The signs show up as re-reads and do-overs

Looking at your own session logs is faster than checking model names or benchmarks.

The model re-reads the same files repeatedly. It proposes designs that were already rejected. Each error fix introduces a new error. Explanations grow longer while edits get shallower. You find yourself saying “we already rejected that approach” more than once.

When this happens, don’t keep pushing prompts. Write out the current state: files touched, adopted approach, discarded approaches, remaining errors, next verification step. Then /clear, or start a new session with that handoff.

Claude Code’s 1M context is a real upgrade. But 1M doesn’t mean “dump everything and get the same accuracy.” The longer a session runs, the more the agent gets pulled by its accumulated work log rather than reading it.

CLAUDE.md should be rules and pointers only

The CLAUDE.md pattern that’s been working: short absolute rules and pointers to detail files. Template details and skill procedures live outside CLAUDE.md and get read on demand.

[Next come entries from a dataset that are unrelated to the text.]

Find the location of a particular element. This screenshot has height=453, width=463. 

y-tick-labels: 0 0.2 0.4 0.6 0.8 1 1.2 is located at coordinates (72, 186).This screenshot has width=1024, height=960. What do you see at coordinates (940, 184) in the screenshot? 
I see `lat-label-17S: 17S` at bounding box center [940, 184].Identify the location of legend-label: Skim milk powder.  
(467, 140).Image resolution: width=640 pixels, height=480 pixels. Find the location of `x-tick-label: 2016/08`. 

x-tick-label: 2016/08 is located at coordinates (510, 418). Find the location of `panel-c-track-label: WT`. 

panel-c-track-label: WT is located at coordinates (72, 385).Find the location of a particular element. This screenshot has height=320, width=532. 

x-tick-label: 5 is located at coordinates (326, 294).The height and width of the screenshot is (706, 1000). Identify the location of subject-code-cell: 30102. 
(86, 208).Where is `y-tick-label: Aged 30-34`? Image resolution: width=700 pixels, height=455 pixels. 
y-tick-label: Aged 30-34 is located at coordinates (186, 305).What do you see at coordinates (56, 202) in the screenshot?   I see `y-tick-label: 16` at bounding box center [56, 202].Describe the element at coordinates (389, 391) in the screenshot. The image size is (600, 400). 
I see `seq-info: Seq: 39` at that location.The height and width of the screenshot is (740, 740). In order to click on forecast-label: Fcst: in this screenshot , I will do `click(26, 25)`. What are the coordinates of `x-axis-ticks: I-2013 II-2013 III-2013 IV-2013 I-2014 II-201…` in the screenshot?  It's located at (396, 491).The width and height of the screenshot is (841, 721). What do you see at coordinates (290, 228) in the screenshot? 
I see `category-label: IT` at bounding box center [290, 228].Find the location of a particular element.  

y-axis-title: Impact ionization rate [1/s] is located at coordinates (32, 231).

This is the same direction as the “trim pre-session context” argument above. “Blog built with Astro 5, TypeScript, Tailwind CSS 4” in CLAUDE.md is enough—no need to paste the full Astro routing spec. Expanding skill procedures inline means carrying those tokens even for unrelated tasks. If “See .claude/skills/style-check/SKILL.md” fits in one line, that’s the right answer.

This blog’s CLAUDE.md was bloated at one point. Guardrails, templates, workflows, all-in-one, thousands of tokens. The workspace at session start was already tight before the first instruction. Now, details live in each skill’s SKILL.md, and CLAUDE.md holds only rule summaries and pointers.

An all-in-one CLAUDE.md feels reassuring to the developer. To the model, it’s like being handed a dictionary opened to every page, every time. Open only the pages you need.

It also tries to end work prematurely

Whether this is directly related to context rot is unclear, but Claude Code has a tendency to wrap up tasks on its own. Mid-task, it says “Great job today!” After a single fix, it switches to “Anything else?” mode.

Likely a form of sycophancy. I wrote earlier about how warmth tuning and agreeable personas amplify sycophancy, and the same dynamic applies here. The model over-indexes on reducing user burden and creating tidy stopping points. Being told “you’re probably done, right?” when you’ve assigned ongoing work is just frustrating.

It’s more pronounced in the back half of heavy sessions. As context grows and next-token prediction diffuses, the model seems to prefer a safe stopping point over continuing work. RLHF reward design may over-reward “polite endings.”

The only workaround is explicit instructions. “I’ll tell you when we’re done—don’t stop on your own” in CLAUDE.md. Fundamentally, this continues until the model gets better at judging task completion or learns to wait for explicit stop signals.